A scoprire l'alterazione nella flora batterica orale degli “svapatori” è stato un team di ricerca americano guidato da scienziati della Divisione di Parodontologia presso l'Università Statale dell'Ohio, che hanno collaborato a stretto contatto con i colleghi di altri centri di ricerca dell'ateneo, tra i quali il Wexner Medical Center e il James Comprehensive Cancer Center. Gli scienziati, coordinati dalla professoressa Purnima S. Kumar, docente di Parodontologia presso l'università di Columbus, sono giunti alle loro conclusioni dopo aver raccolto e analizzato campioni di placca da oltre 120 persone, così suddivise: 25 fumatori; 25 non fumatori; 20 consumatori di sigarette elettroniche; 25 ex fumatori che usano sigarette elettroniche e 28 persone che utilizzano sia le sigarette elettroniche che le “bionde” tradizionali.

Dall'analisi dei dati è emerso che il cavo orale dei fruitori di sigarette elettroniche era un vero e proprio coacervo di batteri pericolosi, la cui composizione era assimilabile a quella di chi soffre di parodontite, un'infiammazione delle gengive che può sfociare nella perdita dei denti, oltre che fattore di rischio per malattie cardiache e polmonari quando non viene trattata. “Abbiamo scoperto una sovrarappresentazione dei patogeni, firme di virulenza più elevate e un segnale proinfiammatorio rapido nei fruitori di sigarette elettroniche clinicamente sani, condizioni equivalenti a quelle dei pazienti con parodontite grave”, hanno scritto gli studiosi nel proprio studio.

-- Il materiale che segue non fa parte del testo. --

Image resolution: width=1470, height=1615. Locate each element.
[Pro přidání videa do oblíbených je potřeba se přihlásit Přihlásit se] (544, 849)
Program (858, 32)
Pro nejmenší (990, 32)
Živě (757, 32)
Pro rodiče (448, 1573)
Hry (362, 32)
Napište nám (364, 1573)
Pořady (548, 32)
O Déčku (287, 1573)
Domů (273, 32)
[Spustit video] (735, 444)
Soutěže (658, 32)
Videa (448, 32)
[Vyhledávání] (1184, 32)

Poiché la comparsa di questa alterazione microbica è stata osservata nell'uso di liquidi con e senza nicotina, gli scienziati ritengono che a rompere l'equilibrio del cavo orale siano il glicole e il glicerolo ricchi di carbonio. L'accumulo di questi microbi è stato osservato in giovani “svapatori” (con un'età compresa tra i 21 e i 35 anni) che avevano usato le sigarette elettroniche per un periodo di tempo compreso tra 4 e 12 mesi, dunque piuttosto breve. Un profilo batterico alterato è stato trovato anche nei fumatori tradizionali. "Se smetti di fumare e inizi a svapare, non ti sposti verso un profilo batterico sano, ma passi al profilo dello svapo", ha dichiarato la professoressa Kumar.

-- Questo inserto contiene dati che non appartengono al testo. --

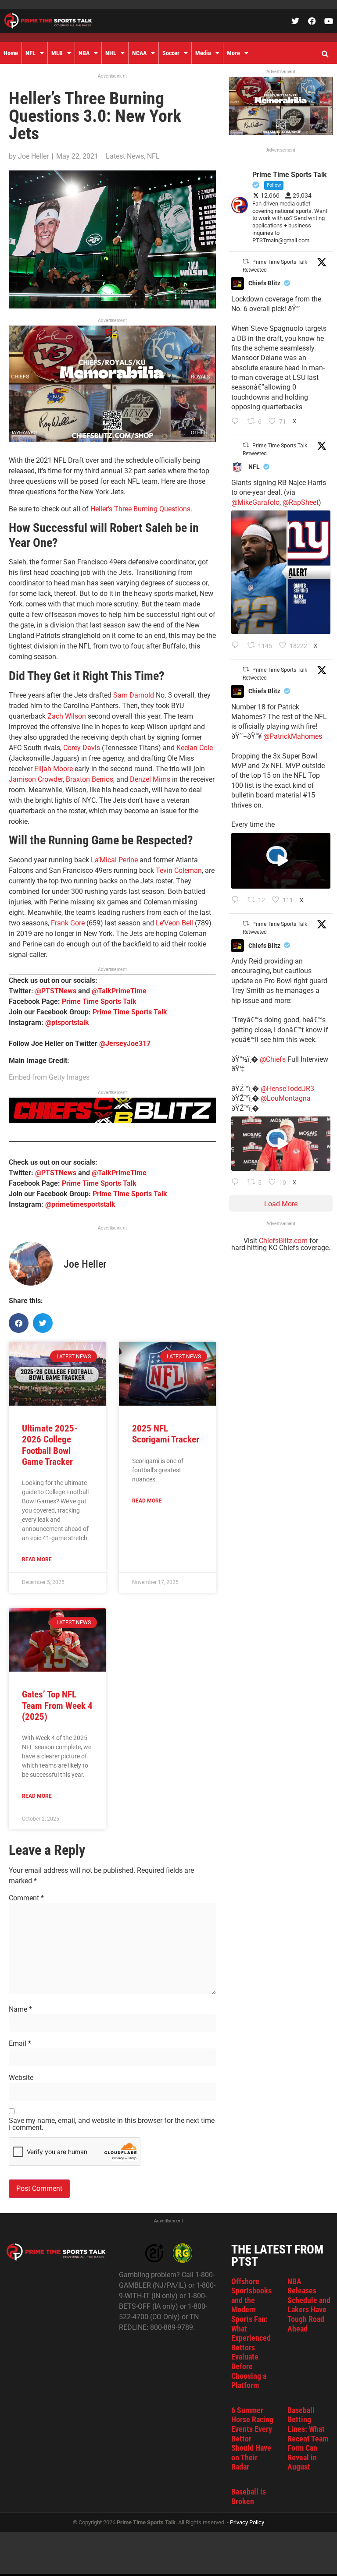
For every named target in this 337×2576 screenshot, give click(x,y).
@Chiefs (273, 1059)
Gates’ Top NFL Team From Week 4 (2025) (57, 1705)
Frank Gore (68, 923)
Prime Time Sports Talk (99, 1001)
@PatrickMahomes (292, 736)
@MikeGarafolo (255, 502)
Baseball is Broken (248, 2496)
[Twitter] (295, 21)
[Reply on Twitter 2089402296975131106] (237, 1182)
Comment (26, 1898)
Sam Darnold (133, 695)
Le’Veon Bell (174, 923)
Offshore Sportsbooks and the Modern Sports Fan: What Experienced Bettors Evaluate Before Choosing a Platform (251, 2333)
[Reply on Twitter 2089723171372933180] (237, 900)
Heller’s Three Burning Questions (140, 509)
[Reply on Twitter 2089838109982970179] (237, 422)
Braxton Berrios (89, 779)
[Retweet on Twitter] (246, 261)
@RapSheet (301, 502)
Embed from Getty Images (49, 1077)
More (233, 53)
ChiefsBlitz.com (283, 1241)
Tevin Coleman (179, 870)
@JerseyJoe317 (125, 1043)
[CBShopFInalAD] (112, 439)
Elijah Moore (53, 769)
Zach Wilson (66, 716)
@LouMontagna (286, 1098)
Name (20, 2009)
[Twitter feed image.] (280, 572)
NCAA (139, 53)
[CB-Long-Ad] (112, 1120)
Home (11, 53)
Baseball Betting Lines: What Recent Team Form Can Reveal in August (307, 2439)
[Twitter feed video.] (280, 861)
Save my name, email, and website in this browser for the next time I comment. (112, 2124)
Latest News (125, 156)
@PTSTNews (55, 991)
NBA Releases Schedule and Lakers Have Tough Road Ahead (308, 2305)
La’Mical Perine (114, 860)
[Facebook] (312, 21)
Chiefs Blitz (264, 283)
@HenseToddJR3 (287, 1088)
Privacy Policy (247, 2522)
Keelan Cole (194, 748)
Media (203, 53)
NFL (30, 53)
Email (20, 2043)
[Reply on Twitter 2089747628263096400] (237, 646)
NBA (84, 53)
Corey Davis (81, 748)
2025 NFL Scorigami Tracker (165, 1434)
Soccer (170, 53)
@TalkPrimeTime (119, 991)
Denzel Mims (150, 779)
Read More (37, 1559)
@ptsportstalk (67, 1022)
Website (21, 2077)
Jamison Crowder (36, 779)
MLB (57, 53)
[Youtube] (329, 21)
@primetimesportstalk (80, 1204)
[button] (325, 54)
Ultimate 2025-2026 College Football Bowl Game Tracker (50, 1445)
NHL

L'anomalia più preoccupante rilevata dagli scienziati è stato l'eccessivo livello di stress della comunità microbica, che rispondeva ai vapori dello svapo producendo una sorta di muco: poiché questa “melma” confonde il sistema immunitario, abituato a “riconoscere” come amiche le colonie batteriche naturalmente presenti nel cavo orale, si innesca un processo infiammatorio che aumenta il rischio di malattie. Gli scienziati hanno confermato lo sviluppo di questa alterazione batterica anche attraverso un modello che simulava la bocca di un svapatore. L'alterazione del biofilm dei batteri era osservabile a sole 24 ore dall'azione. I dettagli della ricerca sono stati pubblicati sull'autorevole rivista scientifica Science Advances.